Vin glanced at the ground before allowing his eyes to check on the face of his other friend. He saw Chris wore a small smile at Ezra’s outburst, but also read the concern in Larabee’s eyes. With a sigh, Vin scanned the area around him, relocating the marker he’d used. Then, turning to Ezra, he pointed to a spot a little ways off. “Y’ see that depression right there?”
Ezra’s brows furrowed as the followed the path of the Tracker’s finger, wondering what any of this had to do with their ride through this inhospitable land.
Seeing Ezra looking in the proper direction, he asked, “You see that little rise in the ground just this side of that depression?”
Ezra squinted his eyes trying to make out the shape. Soon his eyes widened as he realized what Vin was pointing out. Not losing sight of the newly discovered landmark, Ezra nodded.
“That there’s what’s left of the foundation of a house.” He smiled slightly as Ezra’s head whipped around, the emerald eyes wide with surprise. “You need to know how to read the land, Ez,” Vin explained.
Chris had paid attention as the Tracker explained the sign to Ezra. The truth was, Chris hadn’t noticed the old, mostly buried foundation either. He was duly impressed by Vin’s eyesight.

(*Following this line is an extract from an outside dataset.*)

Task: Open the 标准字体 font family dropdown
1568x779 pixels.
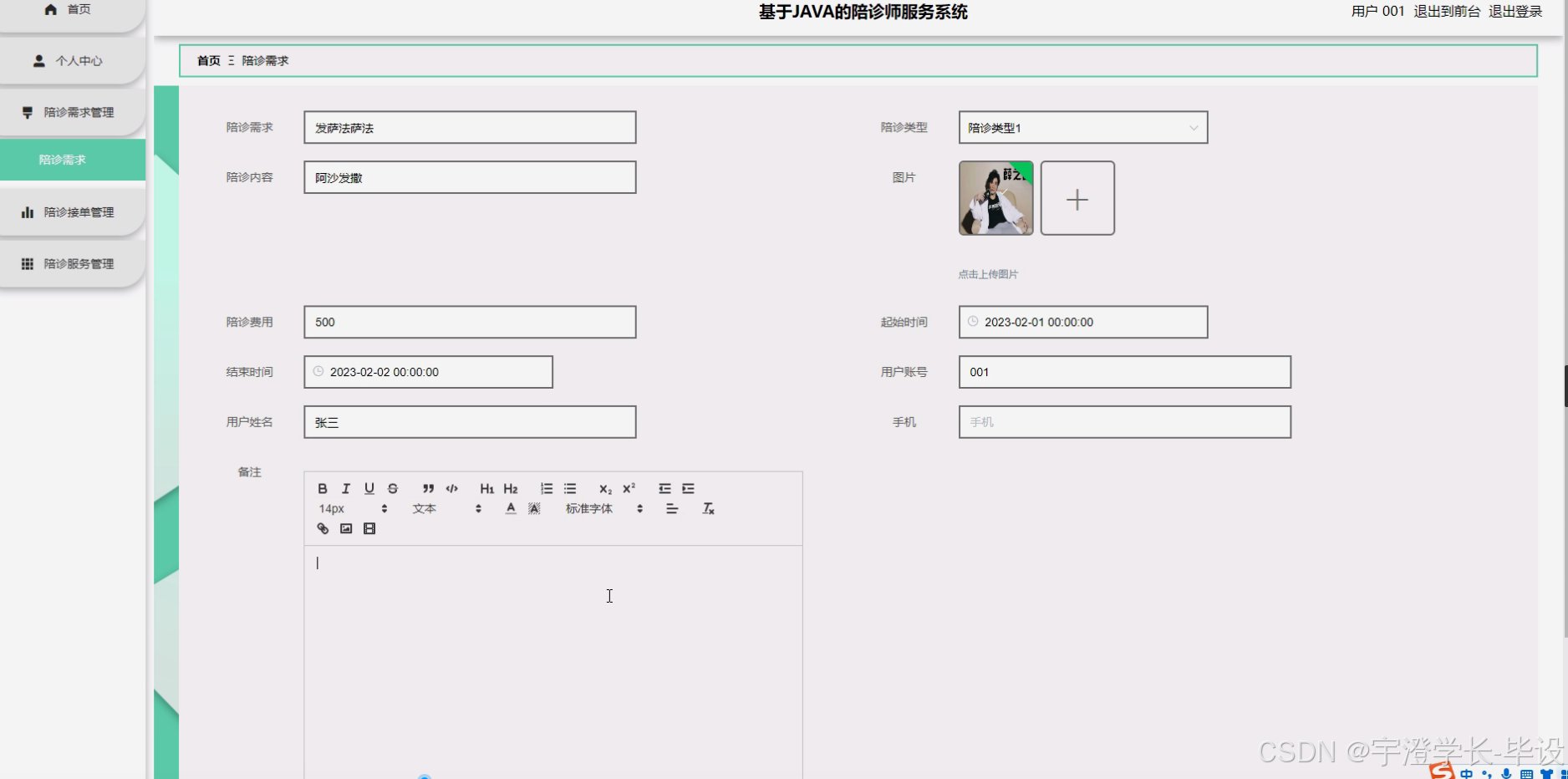Action: pos(588,508)
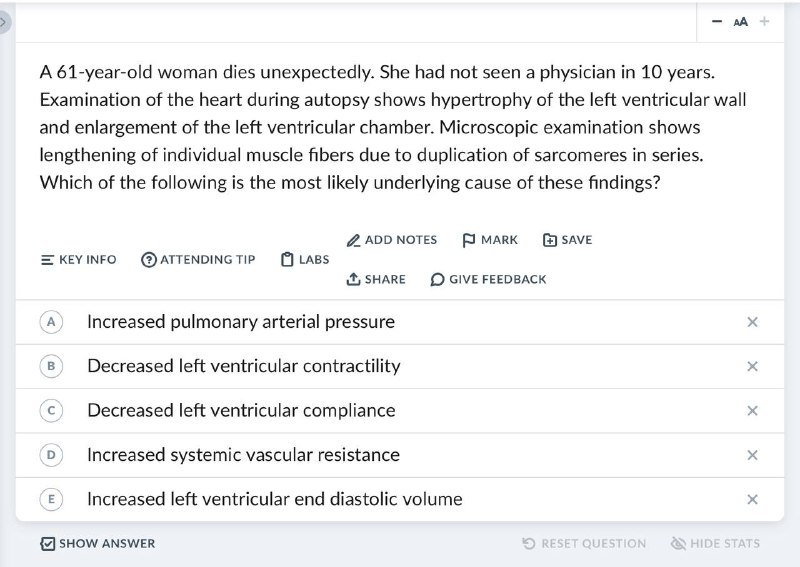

“That’s very intriguing, Mr. Tanner,” Ezra said, trying to hide how impressed he was by his friend’s knowledge. “But what do the remains of some long-forgotten people have to do with our status as future buzzard bait?”
Vin chuckled softly. “Ez,” he began, knowing the nickname would irk his friend, “people in general are pack animals. They like to be close to other people. If there’s a house out here, there must be a town nearby.”
Looking into the sky blue eyes with a mixture of hope and doubt, Ezra waited for some further explanation.
“We’re about four hours from Dry Gulch,” Vin supplied, knowing they needed to get moving again. “From Dry Gulch it’s a hard day’s ride back home.”
Ezra sighed in relief, seeing hope at the end of the journey. “Then by all means, Mr. Tanner,” he ordered, “lead the way!”
Vin chuckled softly and glanced over toward Chris who still wore a small smile on his face. The Tracker read the relief in his friend’s eyes as well as the unspoken request to get to town as soon as possible. Nodding slightly to Larabee, Vin mounted his horse and set out at a steady walk.